:: Excerpted passage ::

In ABA Safety Planning Campaign

CHICAGO, April 30, 1998 -- On Super Bowl Sunday 1991, Melissa Morbeck was not watching the game; she wasn't serving up bowls of chili for laughing guests; nor was she enjoying the new advertising campaigns. Instead, Morbeck was trying to survive a savage beating at the hands of her husband of four years. She was also coming to the realization that if she didn't leave him soon, her days were numbered.

When Morbeck made the decision to leave, she steeled her resolve by going to the only person who had ever asked her, point blank, if her husband hit her -- her boss. Her supervisor at the advertising agency where they worked had been smart enough to pick up the clues in her behavior on the job -- the absenteeism, the distraction, the general upset in her demeanor.

:::

# Prompt 1
In the article about Melissa Morbeck, which clues in her behavior on the job did her supervisor pick up? List each one.
# Prompt 2
Carry on the article about Melissa Morbeck and the ABA safety planning campaign, starting right after its final sentence.

:: Recorded data ::

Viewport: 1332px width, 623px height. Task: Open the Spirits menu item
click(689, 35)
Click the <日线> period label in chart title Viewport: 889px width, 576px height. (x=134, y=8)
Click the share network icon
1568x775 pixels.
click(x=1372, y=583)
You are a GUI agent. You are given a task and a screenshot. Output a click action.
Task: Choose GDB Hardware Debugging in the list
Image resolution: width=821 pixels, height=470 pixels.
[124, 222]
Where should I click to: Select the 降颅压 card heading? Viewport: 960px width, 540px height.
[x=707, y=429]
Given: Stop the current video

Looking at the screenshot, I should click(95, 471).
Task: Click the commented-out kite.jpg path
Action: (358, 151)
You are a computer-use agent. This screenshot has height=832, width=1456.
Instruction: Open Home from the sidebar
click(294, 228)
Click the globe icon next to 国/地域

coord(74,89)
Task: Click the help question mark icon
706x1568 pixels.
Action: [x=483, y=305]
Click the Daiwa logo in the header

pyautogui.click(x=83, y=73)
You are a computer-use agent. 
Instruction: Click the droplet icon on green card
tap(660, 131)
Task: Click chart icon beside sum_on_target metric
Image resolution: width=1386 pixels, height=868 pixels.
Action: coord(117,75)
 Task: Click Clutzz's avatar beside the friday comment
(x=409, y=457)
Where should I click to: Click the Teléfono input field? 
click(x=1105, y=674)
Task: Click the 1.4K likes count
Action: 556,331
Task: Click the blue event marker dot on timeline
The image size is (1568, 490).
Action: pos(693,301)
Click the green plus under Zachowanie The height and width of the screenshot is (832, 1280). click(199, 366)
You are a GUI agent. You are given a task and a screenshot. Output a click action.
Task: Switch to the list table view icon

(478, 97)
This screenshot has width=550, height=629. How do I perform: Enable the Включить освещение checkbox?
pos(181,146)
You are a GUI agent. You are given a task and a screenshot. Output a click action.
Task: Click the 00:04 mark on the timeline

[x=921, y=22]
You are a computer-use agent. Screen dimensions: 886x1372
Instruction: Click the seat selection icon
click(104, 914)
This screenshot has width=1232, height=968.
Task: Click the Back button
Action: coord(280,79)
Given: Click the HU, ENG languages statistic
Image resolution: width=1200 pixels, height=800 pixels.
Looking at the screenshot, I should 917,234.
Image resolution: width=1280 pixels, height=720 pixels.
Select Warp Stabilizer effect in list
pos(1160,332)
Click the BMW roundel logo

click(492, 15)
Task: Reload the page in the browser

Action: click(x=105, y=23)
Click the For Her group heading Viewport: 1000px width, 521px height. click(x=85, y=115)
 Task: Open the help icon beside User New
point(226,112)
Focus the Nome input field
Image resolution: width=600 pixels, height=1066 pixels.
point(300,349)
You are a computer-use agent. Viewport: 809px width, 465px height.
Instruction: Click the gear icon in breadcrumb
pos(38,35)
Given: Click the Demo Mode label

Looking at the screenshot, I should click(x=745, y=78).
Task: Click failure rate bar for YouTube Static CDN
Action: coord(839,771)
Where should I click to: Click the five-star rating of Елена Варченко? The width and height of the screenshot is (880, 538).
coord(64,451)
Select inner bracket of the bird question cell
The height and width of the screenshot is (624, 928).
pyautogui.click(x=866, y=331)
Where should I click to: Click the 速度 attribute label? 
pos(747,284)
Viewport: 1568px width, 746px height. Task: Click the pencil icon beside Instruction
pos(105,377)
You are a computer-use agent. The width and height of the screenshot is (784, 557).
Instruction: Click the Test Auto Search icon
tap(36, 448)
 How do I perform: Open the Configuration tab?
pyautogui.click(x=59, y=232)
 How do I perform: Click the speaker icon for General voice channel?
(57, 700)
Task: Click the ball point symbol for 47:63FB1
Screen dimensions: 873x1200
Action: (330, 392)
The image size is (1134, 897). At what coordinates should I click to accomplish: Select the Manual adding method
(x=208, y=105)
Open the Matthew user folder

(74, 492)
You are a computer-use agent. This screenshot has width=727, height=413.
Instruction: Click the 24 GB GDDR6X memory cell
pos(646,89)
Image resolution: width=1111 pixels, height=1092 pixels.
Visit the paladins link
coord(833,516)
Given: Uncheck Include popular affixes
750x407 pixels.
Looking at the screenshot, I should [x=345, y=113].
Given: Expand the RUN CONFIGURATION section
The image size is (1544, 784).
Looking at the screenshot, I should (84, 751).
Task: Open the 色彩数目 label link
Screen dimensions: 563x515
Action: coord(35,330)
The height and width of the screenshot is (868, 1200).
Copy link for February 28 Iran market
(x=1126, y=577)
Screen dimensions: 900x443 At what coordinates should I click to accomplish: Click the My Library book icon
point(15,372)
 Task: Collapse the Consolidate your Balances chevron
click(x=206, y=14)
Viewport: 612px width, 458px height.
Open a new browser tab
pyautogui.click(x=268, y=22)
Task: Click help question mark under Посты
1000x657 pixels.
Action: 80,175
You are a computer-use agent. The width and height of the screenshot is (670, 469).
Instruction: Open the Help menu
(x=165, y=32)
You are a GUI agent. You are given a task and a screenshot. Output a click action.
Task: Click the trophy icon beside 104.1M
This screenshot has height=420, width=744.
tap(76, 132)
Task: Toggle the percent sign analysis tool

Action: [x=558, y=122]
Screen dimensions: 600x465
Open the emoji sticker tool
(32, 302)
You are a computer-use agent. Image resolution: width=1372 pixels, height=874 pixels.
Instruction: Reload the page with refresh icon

:::

# Written response 1
- the absenteeism
- the distraction
- the general upset in her demeanor

# Written response 2
Morbeck's colleagues helped her leave her husband, and ultimately saved her life. The crises that millions of women across the country like Morbeck face are the impetus for the new public outreach campaign launched by the American Bar Association Commission on Domestic Violence and Tort and Insurance Practice Section (TIPS), "Domestic Violence: It's Everyone's Business." The centerpiece of the campaign is a safety planning brochure, "Steps to Safety: Be Safe. Be Sensible. Be Prepared," which outlines ways victims of domestic violence can prepare to leave an abusive relationship and measures they can take to minimize the danger of that action.

"The answer is not to fire the employee, although sadly that has often been the corporate response, " said Portland, Ore., lawyer Dianne Dailey, chair of TIPS. "In order to help the victim while preserving the corporate investment in that employee's training and work, the most valuable contribution the employer can make is to be supportive and help them stay safe."

Domestic violence has become an issue of growing concern to businesses as the Department of Justice reports that husbands and boyfriends commit 13,000 acts of violence against women in the workplace every year. More than 70 percent of employed victims report that their abusers have harassed them at work -- either by phone or in person.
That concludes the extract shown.